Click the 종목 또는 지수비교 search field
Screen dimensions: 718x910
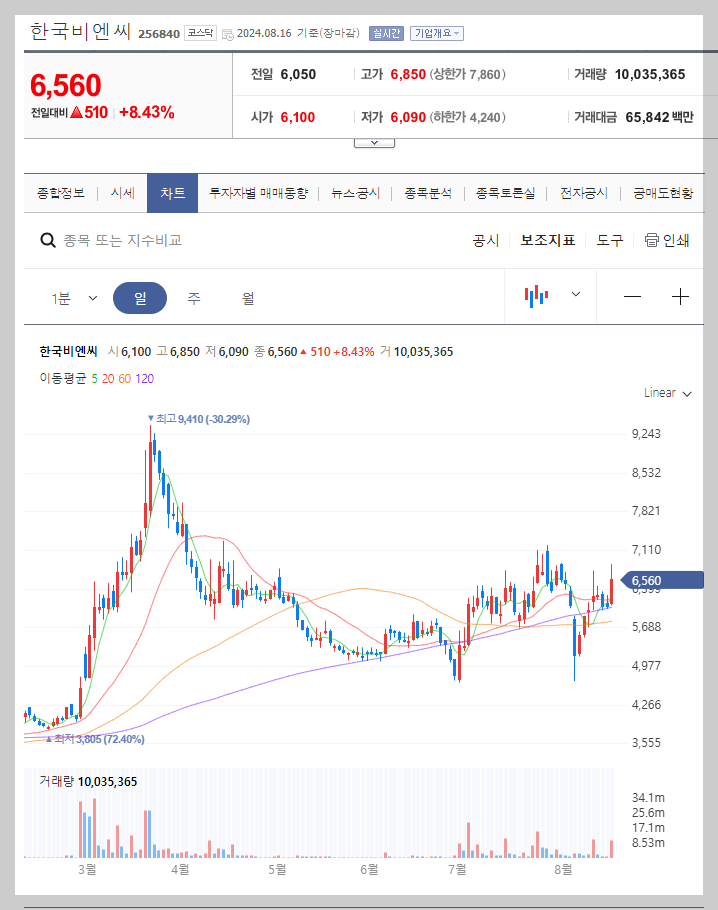(x=120, y=240)
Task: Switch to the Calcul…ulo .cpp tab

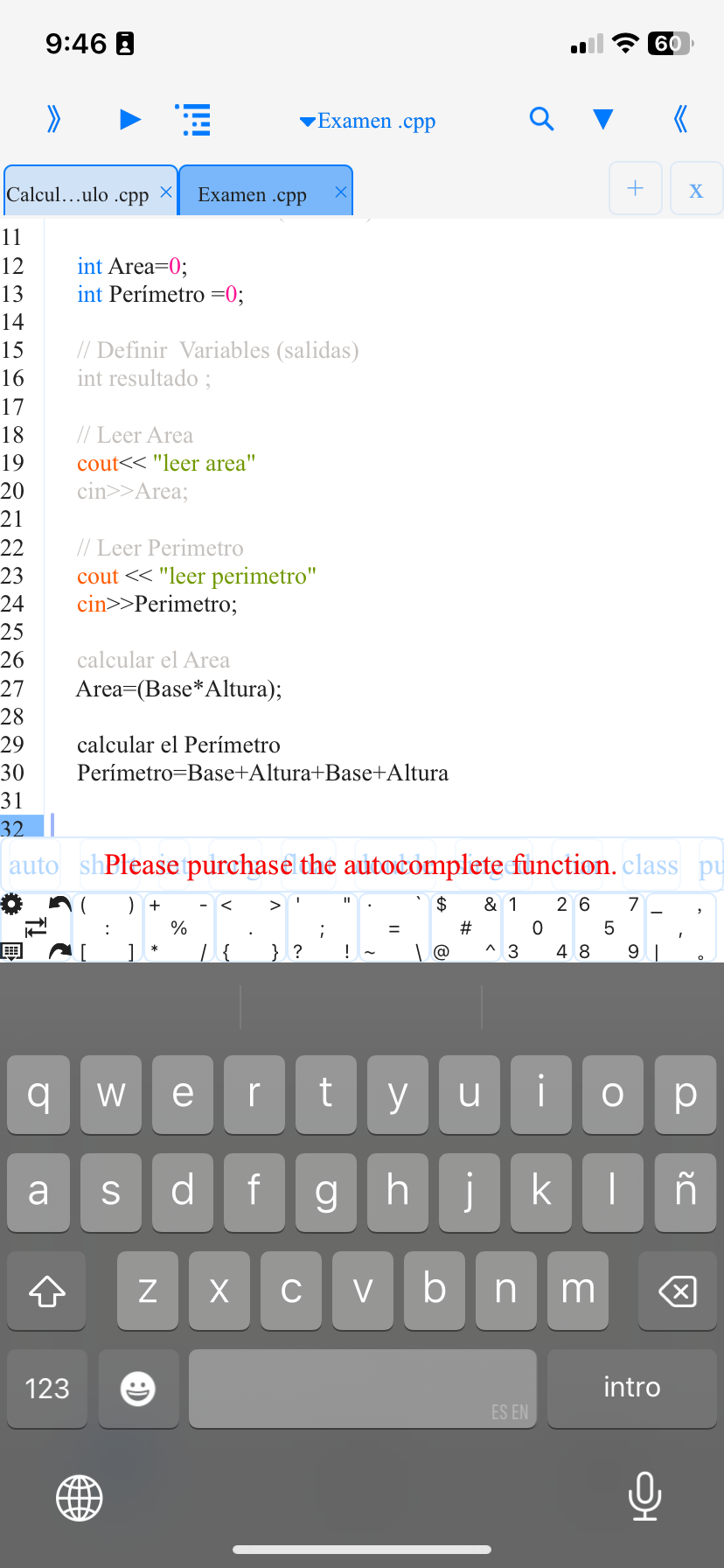Action: 78,194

[What is being asked]
Reproduce every line of the records above word for word, omitting the pictures.

[Problem solution]
Click the 종목 또는 지수비교 search field
Screen dimensions: 718x910
(x=120, y=240)
Task: Switch to the Calcul…ulo .cpp tab

Action: 78,194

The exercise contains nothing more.